Das Besondere an «The Mole» ist, dass es um Menschenkenntnis geht. Der Kern des Formats ist, herauszufinden, wer hier lügt und sabotiert. Selbst Fehler von Kandidaten bei einer Challenge können heißen: Der Kandidat ist nicht gut in diesem Spiel oder aber er oder sie macht das extra. Und diesen Formatkern haben wir in jeder Folge durchgezogen.
Ina Eck, geschäftsführende Gesellschafterin bei "Fabiola"
Die Quotenfestspiele, die Sat.1 in den vergangenen Wochen mit «Promis unter Palmen» zelebriert hat, sind gerade erst vorbei gegangen, schon steht beim Bällchensender die nächste breit beworbene Reality-Sendung in den Startlöchern. Seit diesem Mittwoch vertraut Sat.1 zur besten Sendezeit auf die Neuauflage von «The Mole» - jenes Formats, das vor 20 Jahren unter dem deutschen Titel «Der Maulwurf» schon einmal bei ProSieben lief. Allein die Tatsache, dass sich Produktion und Sender für den englischen Sendungsnamen entschieden haben, deutet daraufhin, dass die Macher in der Neuauflage vieles anders machen und neu denken - vor allem handwerklich. Das grundlegende Konzept hat sich hingegen nicht verändert:

Die zehn Teilnehmerinnen und Teilnehmer von «The Mole» müssen versuchen, in verschiedenen Aktivitäts- und Denkspielen möglichst viel Geld zu erspielen. Zum Erfolg kommen sie dabei in der Regel nur, wenn sie untereinander erfolgreich kooperieren. Die Geldbeträge wandern in einen Jackpot, den der Sieger der Show am Ende ausgezahlt bekommt. Der Clou: Einer der zehn Teilnehmer ist der Maulwurf - ein Saboteur, der durch sein Handeln versucht, die Gewinne für die Gruppe möglichst gering zu halten. Der Maulwurf bzw. Mole darf nicht zu offensichtlich handeln, um unerkannt zu bleiben. Am Ende einer jeden Folge müssen alle Fragen über den Maulwurf beantworten - etwa nach seiner Größe, seinem Alter oder Geschlecht. Wer den schlechtesten Riecher hat, verlässt die Show am Ende. Der Mole hat dagegen quasi Bestandsgarantie, schließlich kennt er sich selbst am besten. In der letzten Folge geht es für die verbliebenen Mitspieler darum, den Mole erfolgreich zu enttarnen.

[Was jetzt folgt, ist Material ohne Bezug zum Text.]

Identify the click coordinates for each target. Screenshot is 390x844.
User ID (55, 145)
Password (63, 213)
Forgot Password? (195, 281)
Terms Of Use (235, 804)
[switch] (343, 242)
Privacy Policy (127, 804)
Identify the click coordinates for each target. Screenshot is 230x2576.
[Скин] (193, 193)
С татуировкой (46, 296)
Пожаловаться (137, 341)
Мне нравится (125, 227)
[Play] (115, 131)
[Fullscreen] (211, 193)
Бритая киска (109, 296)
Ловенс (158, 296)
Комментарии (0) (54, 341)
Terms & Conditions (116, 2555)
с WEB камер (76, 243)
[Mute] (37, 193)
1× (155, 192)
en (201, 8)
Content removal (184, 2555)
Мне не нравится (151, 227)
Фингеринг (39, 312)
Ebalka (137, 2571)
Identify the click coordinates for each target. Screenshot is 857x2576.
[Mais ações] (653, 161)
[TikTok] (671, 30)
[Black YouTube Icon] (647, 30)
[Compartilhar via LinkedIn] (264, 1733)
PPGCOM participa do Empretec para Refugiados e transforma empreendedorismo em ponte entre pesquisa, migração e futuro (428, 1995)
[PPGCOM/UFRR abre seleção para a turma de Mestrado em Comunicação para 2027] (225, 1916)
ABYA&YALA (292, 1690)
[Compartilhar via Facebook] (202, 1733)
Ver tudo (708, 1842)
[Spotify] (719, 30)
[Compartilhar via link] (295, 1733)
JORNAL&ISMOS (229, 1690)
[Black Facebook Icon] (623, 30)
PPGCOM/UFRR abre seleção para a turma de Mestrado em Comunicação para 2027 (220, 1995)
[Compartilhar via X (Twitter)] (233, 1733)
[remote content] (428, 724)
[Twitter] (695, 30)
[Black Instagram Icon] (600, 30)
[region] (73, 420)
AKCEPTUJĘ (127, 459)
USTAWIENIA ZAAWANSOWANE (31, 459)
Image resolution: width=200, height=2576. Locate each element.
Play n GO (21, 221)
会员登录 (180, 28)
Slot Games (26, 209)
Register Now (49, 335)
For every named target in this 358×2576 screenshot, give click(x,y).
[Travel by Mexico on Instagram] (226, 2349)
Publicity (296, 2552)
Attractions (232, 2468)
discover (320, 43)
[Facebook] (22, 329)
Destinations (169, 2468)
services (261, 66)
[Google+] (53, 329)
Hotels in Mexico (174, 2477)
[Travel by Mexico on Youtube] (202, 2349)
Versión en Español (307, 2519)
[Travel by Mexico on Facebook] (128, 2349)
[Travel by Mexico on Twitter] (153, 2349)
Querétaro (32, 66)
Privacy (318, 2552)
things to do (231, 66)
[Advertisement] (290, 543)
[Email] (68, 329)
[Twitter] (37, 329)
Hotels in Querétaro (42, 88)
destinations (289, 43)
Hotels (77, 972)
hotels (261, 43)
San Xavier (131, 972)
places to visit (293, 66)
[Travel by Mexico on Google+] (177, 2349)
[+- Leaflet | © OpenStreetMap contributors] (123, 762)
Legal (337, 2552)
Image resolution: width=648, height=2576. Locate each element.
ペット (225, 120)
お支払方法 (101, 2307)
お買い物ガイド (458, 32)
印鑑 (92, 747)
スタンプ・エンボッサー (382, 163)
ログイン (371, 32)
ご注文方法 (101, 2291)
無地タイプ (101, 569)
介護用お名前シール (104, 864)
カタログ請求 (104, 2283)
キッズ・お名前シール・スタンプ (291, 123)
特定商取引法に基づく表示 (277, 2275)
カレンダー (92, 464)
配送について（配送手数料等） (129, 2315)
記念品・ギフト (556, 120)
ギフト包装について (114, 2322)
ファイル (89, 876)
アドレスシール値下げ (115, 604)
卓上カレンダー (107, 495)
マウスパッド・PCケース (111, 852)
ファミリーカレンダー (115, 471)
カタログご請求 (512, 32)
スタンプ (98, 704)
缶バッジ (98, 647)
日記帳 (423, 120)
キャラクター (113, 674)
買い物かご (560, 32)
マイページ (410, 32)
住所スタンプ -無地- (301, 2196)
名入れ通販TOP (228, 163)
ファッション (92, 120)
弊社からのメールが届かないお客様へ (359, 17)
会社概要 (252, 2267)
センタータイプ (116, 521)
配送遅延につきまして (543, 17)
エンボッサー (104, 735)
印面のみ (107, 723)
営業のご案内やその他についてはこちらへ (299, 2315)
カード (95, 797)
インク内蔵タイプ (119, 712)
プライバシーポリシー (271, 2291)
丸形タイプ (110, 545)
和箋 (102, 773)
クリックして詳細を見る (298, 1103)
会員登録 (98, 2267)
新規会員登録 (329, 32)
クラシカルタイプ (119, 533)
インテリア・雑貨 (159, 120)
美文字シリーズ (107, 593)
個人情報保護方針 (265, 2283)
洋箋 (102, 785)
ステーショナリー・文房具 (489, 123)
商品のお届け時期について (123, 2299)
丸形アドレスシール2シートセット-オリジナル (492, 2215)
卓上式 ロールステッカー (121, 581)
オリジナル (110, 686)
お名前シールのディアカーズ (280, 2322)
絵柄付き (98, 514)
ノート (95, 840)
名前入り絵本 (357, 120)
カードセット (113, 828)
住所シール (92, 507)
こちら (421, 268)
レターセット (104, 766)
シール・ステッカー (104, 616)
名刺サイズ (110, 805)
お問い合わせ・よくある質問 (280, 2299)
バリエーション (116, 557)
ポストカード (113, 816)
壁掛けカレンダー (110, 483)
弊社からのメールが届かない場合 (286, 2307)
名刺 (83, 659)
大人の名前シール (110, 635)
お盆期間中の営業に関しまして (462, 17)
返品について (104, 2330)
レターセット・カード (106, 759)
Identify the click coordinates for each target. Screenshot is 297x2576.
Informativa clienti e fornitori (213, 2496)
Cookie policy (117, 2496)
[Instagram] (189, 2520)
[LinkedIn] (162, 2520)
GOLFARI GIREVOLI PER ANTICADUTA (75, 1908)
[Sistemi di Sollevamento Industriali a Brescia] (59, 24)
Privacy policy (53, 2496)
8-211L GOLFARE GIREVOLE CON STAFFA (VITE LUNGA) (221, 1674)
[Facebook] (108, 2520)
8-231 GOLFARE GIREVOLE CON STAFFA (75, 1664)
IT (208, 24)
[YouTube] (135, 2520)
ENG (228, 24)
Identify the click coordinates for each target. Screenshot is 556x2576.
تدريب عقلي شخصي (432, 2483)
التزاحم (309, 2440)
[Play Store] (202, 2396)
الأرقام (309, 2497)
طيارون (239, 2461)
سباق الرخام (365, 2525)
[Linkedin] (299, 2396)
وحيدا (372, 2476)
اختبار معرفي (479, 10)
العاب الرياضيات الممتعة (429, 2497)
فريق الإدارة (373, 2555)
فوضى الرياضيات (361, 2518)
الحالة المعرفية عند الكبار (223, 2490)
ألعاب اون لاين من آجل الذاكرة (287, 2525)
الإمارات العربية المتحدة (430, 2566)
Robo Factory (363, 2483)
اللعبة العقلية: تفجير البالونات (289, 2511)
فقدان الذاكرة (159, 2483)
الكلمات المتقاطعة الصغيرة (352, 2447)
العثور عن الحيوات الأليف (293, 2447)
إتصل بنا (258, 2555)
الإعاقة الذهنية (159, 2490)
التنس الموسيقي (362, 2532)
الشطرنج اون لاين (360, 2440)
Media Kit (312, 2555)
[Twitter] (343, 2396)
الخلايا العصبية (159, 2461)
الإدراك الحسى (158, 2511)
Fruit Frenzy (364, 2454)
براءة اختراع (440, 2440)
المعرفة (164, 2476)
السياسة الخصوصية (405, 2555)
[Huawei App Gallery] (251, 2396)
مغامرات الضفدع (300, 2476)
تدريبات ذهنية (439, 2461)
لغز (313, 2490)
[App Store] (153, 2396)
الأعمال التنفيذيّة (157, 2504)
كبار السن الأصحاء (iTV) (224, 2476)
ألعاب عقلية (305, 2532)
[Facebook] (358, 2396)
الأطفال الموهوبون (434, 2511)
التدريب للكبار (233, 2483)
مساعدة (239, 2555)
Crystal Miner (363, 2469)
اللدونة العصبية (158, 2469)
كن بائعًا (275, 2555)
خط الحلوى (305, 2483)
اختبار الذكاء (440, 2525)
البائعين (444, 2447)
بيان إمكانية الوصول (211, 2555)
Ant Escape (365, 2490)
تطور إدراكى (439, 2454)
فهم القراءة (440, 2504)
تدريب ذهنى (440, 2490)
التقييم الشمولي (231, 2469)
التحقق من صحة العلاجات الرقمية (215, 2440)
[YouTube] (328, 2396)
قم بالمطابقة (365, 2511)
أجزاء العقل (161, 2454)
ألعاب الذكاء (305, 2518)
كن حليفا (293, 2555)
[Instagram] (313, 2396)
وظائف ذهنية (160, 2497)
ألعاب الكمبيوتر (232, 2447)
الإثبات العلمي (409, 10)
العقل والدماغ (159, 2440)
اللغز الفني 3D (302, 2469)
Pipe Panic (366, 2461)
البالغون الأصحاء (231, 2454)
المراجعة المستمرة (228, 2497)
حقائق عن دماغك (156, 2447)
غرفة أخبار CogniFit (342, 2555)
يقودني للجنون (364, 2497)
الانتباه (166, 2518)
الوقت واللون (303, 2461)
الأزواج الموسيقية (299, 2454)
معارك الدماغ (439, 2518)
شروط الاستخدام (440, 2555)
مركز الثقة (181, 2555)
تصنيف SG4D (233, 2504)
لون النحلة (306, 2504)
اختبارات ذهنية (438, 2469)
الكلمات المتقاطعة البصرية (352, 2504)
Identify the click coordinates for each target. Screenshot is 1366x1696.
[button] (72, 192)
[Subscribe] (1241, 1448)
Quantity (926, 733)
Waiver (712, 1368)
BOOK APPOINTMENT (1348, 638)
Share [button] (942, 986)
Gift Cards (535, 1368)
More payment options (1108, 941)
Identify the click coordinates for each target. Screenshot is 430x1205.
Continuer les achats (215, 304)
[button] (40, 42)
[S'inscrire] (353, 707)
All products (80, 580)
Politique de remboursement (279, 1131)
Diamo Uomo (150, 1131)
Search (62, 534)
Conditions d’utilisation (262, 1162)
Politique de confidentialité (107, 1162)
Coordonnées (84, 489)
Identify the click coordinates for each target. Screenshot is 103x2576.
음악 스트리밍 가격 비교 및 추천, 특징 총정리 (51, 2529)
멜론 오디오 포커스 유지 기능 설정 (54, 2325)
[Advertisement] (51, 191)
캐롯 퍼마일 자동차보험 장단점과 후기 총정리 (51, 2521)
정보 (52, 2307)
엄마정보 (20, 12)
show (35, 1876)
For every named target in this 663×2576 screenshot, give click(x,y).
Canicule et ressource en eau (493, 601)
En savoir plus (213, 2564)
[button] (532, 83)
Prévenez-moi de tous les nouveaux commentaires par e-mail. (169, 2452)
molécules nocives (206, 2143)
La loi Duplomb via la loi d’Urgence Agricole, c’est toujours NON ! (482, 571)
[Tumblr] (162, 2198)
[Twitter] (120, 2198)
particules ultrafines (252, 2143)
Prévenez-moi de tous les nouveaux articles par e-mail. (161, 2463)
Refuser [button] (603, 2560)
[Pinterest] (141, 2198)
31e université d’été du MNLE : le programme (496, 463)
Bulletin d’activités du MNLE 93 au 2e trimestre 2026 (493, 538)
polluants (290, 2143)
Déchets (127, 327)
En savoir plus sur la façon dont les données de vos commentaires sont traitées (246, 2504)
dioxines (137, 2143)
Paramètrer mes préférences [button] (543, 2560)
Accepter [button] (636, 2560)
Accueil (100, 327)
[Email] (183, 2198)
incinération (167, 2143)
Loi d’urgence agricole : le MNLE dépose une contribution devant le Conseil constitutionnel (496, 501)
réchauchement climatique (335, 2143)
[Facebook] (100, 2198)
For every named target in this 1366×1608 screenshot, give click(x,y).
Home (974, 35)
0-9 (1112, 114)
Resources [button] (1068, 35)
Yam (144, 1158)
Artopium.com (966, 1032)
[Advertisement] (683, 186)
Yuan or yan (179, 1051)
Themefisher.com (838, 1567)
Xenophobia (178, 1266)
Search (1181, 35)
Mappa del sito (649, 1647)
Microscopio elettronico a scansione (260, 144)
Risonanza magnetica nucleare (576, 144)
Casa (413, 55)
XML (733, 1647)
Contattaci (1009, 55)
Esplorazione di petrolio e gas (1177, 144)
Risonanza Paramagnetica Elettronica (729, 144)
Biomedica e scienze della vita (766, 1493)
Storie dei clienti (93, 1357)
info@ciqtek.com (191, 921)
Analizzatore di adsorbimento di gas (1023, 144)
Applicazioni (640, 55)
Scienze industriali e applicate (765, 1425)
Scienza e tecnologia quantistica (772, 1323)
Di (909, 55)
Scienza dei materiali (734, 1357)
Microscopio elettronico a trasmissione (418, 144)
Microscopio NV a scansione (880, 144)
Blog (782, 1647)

Rein konzeptionell steckt im «Maulwurf» also zweifelsfrei eine Menge Potenzial, die Sendung lädt ihre Zuschauer zum Mitraten ein. Schneidet Kandidat X in diesem Spiel absichtlich schlecht ab und ist er damit der Saboteur? Ist Kandidatin Y lediglich langsam und ungeschickt und daher nur eine „normale“ Mitspielerin? Über die Grundfrage, die sich alle Teilnehmer stellen müssen, rätselt zwangsläufig auch der Zuschauer mit. Und trotzdem: So richtig möchte das Rate-Fieber zumindest in der ersten Folge noch nicht aufkommen.

Ein Grund hierfür ist, dass der Zuschauer die Kandidaten nicht näher kennenlernt. «The Mole» steigt in medias res ein und widmet dem ersten Spiel gleich zu Beginn eine halbe Stunde Sendezeit. In dieser gibt die Produktion zwar auch Auskunft zum Beruf und Alter der Teilnehmer, viel mehr erfährt man allerdings nicht. Damit bleiben die Teilnehmer verhältnismäßig blass und tendenziell schwer einzuschätzen. Bis auf einige Selbstauskünfte und prägnante O-Töne hört man nicht viel, was das Mitraten nicht erleichtert.

Das deutlich entscheidendere Problem dürfte aber sein, dass «The Mole» viele Reality-Fans mehr an eine fiktionale Serie erinnern dürfte. In der Tat haben es die Verantwortlich geschafft, eine Primetime-Reality-Show in fiktionalem Gewand herzustellen, wie im Vorfeld bereits Ina Eck bei Quotenmeter betonte. Die Sendung setzt auf harte Brüche, zeigt nach einem spektakulären Opening etwa eine Landschaft, die manch einen an die Hit-Serie «Breaking Bad» erinnern dürfte. Untermalt werden die Bilder, die irgendwo im nirgendwo in Argentinien entstanden sind, von Musik, wie es sie auch bei «Narcos» geben könnte. Auf den harten Cut folgen die Kandidaten, die sich im ersten Spiel in Särgen befinden. Ja, es sind starke Bilder, die den Zuschauer bei «The Mole» erwarten.

Gut gemeint ≠ gut gemacht


Natürlich lässt das aufhorchen, setzt Maßstäbe und führt letzten Endes auch dazu, dass sich «The Mole» deutlich von anderen Reality-Sendungen abhebt. Und dennoch: Was auf der einen Seite zweifelsfrei professionell umgesetzt ist, wirkt andererseits irgendwie doch befremdlich und überinszeniert. Gut gemeint ist eben nicht gleich gut gemacht.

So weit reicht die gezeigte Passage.